In the UK, the professional services sector’s struggle with retirement planning underscores the importance of preparing for longevity—not just financially, but psychologically and socially. The notion that retirement is a time of withdrawal is increasingly outdated. With people living longer, healthier lives, the transition out of full-time work is less an ending than a new beginning—one that requires intentional planning, realistic expectations, and, ideally, societal and organizational support.

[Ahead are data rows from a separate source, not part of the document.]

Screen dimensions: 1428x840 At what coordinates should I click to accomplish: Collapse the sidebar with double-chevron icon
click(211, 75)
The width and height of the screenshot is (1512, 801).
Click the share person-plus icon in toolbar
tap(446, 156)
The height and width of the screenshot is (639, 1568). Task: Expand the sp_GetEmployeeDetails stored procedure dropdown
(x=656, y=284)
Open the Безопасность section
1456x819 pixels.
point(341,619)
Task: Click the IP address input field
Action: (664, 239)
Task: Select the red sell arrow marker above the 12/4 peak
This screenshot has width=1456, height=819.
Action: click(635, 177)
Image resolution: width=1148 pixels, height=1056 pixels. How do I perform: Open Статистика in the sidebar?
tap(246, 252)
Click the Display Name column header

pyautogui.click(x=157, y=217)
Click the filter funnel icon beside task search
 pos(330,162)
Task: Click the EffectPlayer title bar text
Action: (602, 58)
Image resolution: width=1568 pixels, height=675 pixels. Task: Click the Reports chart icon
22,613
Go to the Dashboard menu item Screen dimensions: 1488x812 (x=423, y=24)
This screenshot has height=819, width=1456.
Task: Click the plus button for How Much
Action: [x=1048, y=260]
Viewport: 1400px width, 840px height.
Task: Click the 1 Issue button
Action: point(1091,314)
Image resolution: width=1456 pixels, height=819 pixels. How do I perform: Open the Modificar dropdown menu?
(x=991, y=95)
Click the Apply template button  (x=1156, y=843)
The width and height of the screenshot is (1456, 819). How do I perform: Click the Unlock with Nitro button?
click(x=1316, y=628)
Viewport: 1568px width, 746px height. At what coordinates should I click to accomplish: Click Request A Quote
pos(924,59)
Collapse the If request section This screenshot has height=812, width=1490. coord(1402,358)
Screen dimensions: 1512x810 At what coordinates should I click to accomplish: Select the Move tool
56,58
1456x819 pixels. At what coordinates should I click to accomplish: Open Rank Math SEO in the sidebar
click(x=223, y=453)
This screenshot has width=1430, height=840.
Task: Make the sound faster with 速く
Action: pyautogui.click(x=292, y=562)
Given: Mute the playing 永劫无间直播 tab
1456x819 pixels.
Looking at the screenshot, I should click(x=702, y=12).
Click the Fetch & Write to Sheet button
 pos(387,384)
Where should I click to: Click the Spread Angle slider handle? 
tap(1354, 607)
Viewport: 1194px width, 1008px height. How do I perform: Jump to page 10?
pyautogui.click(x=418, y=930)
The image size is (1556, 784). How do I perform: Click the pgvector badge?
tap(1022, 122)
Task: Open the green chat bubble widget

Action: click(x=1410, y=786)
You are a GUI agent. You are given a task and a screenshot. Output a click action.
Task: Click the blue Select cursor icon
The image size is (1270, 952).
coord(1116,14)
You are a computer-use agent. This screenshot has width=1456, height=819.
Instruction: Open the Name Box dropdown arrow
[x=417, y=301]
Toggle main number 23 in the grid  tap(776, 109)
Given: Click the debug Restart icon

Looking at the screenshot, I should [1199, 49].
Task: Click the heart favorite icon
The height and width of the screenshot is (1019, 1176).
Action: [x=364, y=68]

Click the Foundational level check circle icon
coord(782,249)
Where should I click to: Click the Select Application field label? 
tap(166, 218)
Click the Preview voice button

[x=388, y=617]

It’s worth noting that both Minister Muhaimin and Victoria Tomlinson stress the need to move away from passive, aid-based models toward approaches that emphasize empowerment, agency, and continued engagement. Whether it’s through updated legislation in Indonesia or proactive transition programs in the UK, the message is clear: societies and organizations that invest in the well-being and potential of their older citizens stand to gain not just in economic terms, but in social cohesion, intergenerational solidarity, and collective wisdom.

As the world’s population ages, these questions will only grow more urgent. Will governments and employers rise to the challenge, or will outdated attitudes and structures hold back a generation eager to contribute? For now, the conversations in Jakarta and Yorkshire offer a hopeful glimpse of what’s possible when the value of older adults is recognized—and their voices are heard.